PSA: In this article I talk about cloning animals, using citations from websites and books throughout the article. Please do not copy anything, for plagiarism is illegal and it is very easy to catch people. Please only use this for informational purposes, or for personal purposes. If you use anything in this article for educational reasons, please cite this as a reference using your personal schools citation formatting.

I think that Emotional Intelligence is such an important and fascinating subject, that needs to be spoken about in detail and a lot more than it usually is.
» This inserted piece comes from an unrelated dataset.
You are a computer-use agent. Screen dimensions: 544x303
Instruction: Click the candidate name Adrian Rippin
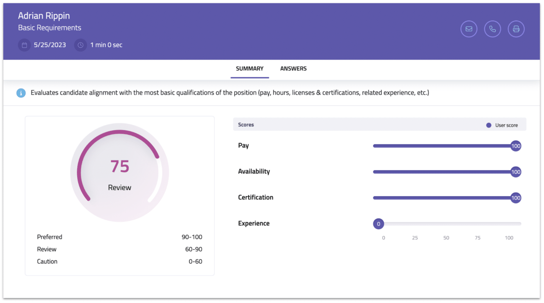tap(44, 16)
Here is my personal take on it, and some goals I have set for myself to help better gain my own Emotional Intelligence.

Goleman (the author of Emotional Intelligence) says that emotional intelligence is about being self-aware, mature and understanding. Although those are only a few things he mentions, those things relate to my life the most. It took me 25 years to learn self-awareness in a healthy way. It all started by getting diagnosed with anxiety and depression, after that, my entire life was revolved around the excuse of “Oh I’m depressed” and” No, that would give me anxiety”. I was using my diagnosis as an explanation for all of my behavior, which was wrong. My emotions were all over the place, my primary emotions no longer existed, and I had no grey area. Anger, sadness and fear were only present once in a while, and happiness was rare for me. Depressed, jealous, stressed, panicked, startled, irritable, confused, despair and frustration; those were my new primary emotions.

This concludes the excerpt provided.